Sumayya Ado, 13 – Top of her class

Sumayya Ado, in red headscarf, sits on the floor with her female peers in a classroom at Janbulo Islamiyya Primary School. Nigeria Credit: GPE/Kelley Lynch
"My parents really encourage me. They want me to be in school.”

Despite the complex barriers faced by many girls in Nigeria, for some getting to school is as simple as “I wake up, I eat my breakfast and come to school.” This is the case for Sumayya Ado, a 6th grader at Janbulo Islamiyya Primary School, which combines ‘western’ and Islamic education.

When asked what she would change about her school, Sumayya replies that she wishes there was more than one toilet and that the classes were smaller and less congested. As shown in the picture, due to the lack of desks and cultural norms, girls sit on the floor (Sumayya is in the red head-scarf) while the desks are reserved for boys.

For the first time, one of her teachers is a woman and Sumayya says this allows her to “move more freely”:

“With the man teachers I ask questions, but I feel much freer to ask questions with the woman teacher. Both are good in terms of teaching, but because the woman teacher is more like me, I feel more relaxed and free to ask more questions.”

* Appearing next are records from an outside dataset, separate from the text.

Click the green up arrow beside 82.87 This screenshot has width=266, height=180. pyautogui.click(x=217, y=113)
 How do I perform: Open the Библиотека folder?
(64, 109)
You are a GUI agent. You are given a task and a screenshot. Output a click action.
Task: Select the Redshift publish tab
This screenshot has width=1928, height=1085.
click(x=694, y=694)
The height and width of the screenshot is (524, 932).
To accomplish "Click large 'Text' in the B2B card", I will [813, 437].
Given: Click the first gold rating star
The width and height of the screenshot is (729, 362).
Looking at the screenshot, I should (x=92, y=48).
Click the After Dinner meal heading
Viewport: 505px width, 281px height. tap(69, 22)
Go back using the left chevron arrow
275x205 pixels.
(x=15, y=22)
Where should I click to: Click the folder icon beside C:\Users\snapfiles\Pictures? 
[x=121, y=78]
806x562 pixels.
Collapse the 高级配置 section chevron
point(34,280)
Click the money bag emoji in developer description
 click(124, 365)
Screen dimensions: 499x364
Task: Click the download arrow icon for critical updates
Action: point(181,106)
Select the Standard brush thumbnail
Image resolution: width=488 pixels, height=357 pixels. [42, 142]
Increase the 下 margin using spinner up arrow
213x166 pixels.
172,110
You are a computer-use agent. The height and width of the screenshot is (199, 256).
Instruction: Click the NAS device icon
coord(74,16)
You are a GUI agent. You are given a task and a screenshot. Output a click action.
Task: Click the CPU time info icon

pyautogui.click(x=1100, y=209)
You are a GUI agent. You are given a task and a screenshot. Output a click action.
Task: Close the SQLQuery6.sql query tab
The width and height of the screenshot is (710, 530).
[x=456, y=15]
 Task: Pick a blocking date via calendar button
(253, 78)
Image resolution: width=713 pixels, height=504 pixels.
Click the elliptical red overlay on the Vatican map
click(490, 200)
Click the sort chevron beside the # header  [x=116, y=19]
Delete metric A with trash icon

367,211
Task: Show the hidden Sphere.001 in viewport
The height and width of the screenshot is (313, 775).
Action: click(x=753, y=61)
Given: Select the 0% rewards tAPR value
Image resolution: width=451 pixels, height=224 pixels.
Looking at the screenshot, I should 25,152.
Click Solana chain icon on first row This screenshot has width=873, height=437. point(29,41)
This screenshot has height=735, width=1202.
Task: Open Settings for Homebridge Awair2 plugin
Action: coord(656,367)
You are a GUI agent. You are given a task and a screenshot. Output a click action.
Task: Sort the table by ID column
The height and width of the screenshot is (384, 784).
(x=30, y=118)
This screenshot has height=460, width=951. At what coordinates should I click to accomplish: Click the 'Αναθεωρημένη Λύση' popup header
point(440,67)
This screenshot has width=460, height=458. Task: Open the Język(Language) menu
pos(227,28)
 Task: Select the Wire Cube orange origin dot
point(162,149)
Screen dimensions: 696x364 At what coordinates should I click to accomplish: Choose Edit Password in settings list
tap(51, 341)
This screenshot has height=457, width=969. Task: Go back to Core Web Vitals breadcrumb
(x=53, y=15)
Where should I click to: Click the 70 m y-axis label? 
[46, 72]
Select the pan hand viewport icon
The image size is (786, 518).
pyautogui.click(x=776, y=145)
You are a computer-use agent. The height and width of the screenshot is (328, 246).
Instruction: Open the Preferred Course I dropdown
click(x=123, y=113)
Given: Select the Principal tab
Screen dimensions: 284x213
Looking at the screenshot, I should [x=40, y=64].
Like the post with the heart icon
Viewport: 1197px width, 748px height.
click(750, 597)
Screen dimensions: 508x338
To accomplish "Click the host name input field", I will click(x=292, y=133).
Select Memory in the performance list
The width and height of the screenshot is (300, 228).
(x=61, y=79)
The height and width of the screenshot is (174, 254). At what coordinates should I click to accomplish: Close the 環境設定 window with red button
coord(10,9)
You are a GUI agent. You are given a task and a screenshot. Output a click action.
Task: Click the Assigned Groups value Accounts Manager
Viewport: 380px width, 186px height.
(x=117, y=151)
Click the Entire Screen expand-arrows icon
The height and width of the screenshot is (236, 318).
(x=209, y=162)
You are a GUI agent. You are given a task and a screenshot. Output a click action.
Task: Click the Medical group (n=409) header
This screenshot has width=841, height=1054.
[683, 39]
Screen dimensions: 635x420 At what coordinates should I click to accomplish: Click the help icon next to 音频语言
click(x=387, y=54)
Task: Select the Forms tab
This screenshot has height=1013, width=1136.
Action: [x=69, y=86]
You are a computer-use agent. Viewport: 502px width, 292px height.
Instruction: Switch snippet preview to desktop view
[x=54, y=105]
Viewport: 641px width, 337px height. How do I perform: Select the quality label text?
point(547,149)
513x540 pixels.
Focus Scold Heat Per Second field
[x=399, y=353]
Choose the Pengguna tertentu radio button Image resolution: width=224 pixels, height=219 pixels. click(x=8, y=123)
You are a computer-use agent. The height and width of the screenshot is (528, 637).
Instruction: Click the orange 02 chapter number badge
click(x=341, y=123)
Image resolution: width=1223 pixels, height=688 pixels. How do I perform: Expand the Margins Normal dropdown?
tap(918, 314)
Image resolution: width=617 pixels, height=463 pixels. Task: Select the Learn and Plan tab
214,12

Rashida Ali, 14 – Displaced and out of school

Rashida Ali, 14, stands with a tray of melons on her head. Nigeria Credit: GPE/Kelley Lynch

Rashida has been living in Jigawa state for 2 years. Originally from Doron Baga in Maiduguri, she fled her home with her family after Boko Haram came into her village and “started killing people in front of our eyes”.

When she was home, she would attend Qur’anic school with other children from her village. The ‘Western’ schools, which aren’t free for girls in Maiduguri as they are in Jigawa, were too expensive. When we visited the informal settlement, which consists of little more than grass huts fenced in by reeds, Rashida had just started a new business at the behest of her mother. She used 250 Naira she got from begging to buy sweet melons to sell. She has already gotten back her 250 and now the rest that she sells will be her profit.

Already 14, Rashida runs the risk of becoming too old to ever return to school.